Many current problems may be seen as a consequence of the current ‘excessive’ domination of big capital over national and international events. Capital has so much control as to be able to appropriate vast amounts of the social surplus. But there is a contradiction between what is in the interests of an individual enterprise, in driving down wages, for example, and the interests of capital as a whole in actually being able to sell the goods and services produced. Hence, the situation in the United States, and elsewhere, in which corporations (non-financial as well as financial) are awash in cash, trillions of dollars, while the economy languishes because of the lack of consumer demand. Yet, the increasing pressure on the living standards of the lower strata within markets is now being exacerbated because we are told we need more austerity and fewer government services to rescue capital from its own mistakes. More of the same is likely to produce ever more frequent economic crises and a reversal of trends towards greater equality of many kinds within and between nations. Unelected and unrepresentative financial institutions and markets now control the fates of nations regardless of the wishes of their citizens, although facing increasing international and national struggles from those suffering under neo-liberal policies.

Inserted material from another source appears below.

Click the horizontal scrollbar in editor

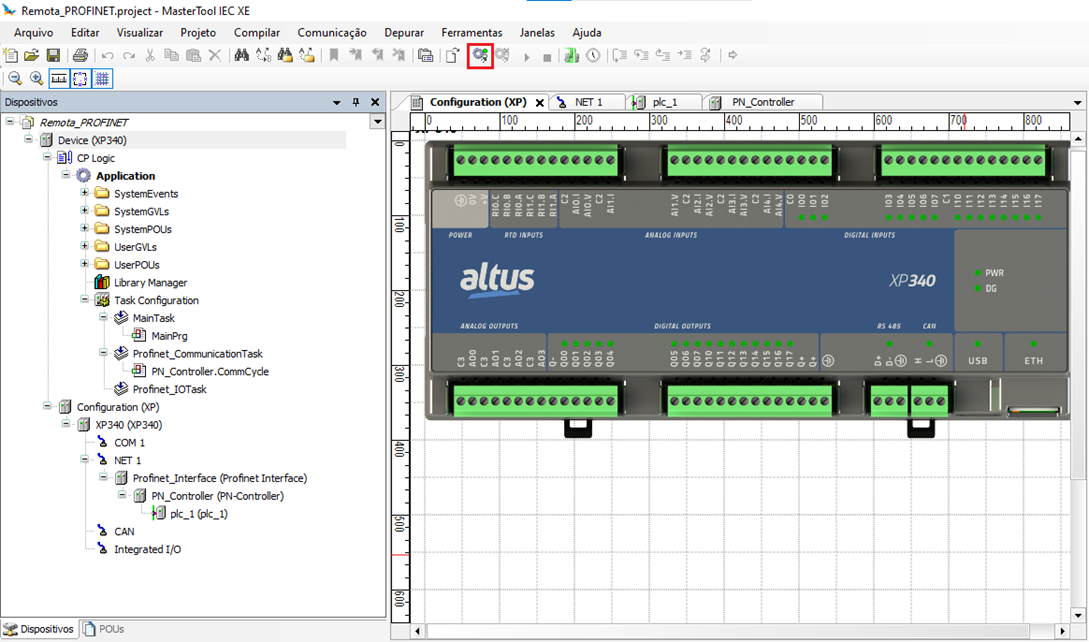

So, yes, I agree with Scambler that there are too few studies of the structural determinants of health and health inequalities, just as there has been a tendency to avoid confronting the political causes of the social determinants of health. On the other hand, structural analysis too often stays at high levels of abstraction, resulting in comments, such as mine today, with which some might agree but which also require much more specific analytical and practical tools to be policy relevant. In this respect, while I disagree with Richard Wilkinson and his colleagues regarding the central social causality of income inequality regarding health, I certainly do welcome their focusing attention on inequality, on its correlates and consequences (although I would like to see more attention to its causes), and, most of all, actually trying to do something about present degrees of income inequality.